Provided records:
____________
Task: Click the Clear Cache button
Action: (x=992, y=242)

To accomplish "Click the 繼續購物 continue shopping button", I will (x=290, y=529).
____________
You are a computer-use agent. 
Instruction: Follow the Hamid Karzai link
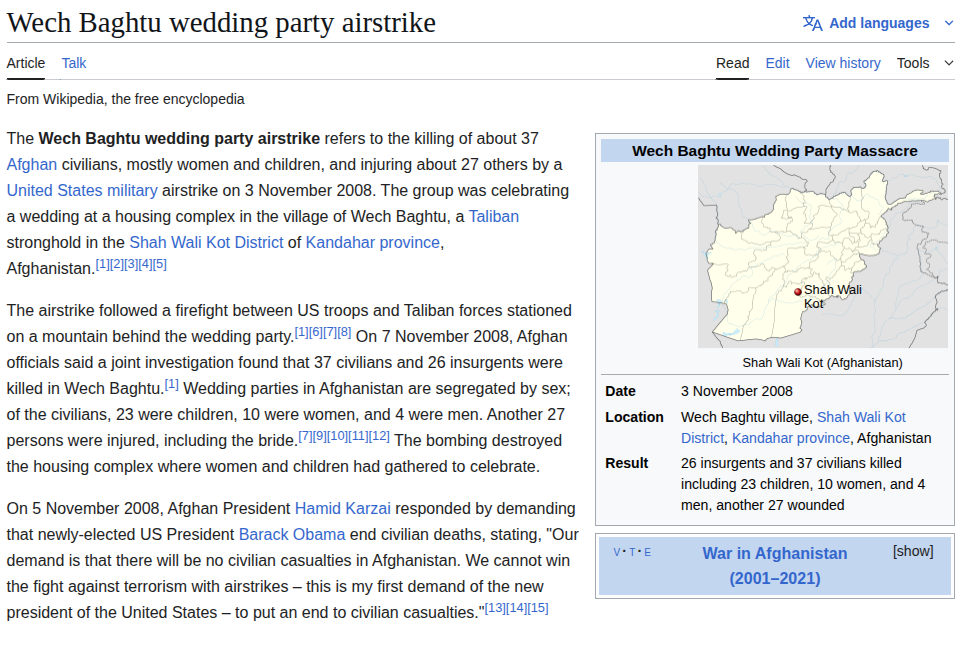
____________
Problem statement:
Which lines in the records above contain the word "button"? Copy each of them out, treating uppercase and lowercase letters as different.

Solution to the exercise:
Task: Click the Clear Cache button
To accomplish "Click the 繼續購物 continue shopping button", I will (x=290, y=529).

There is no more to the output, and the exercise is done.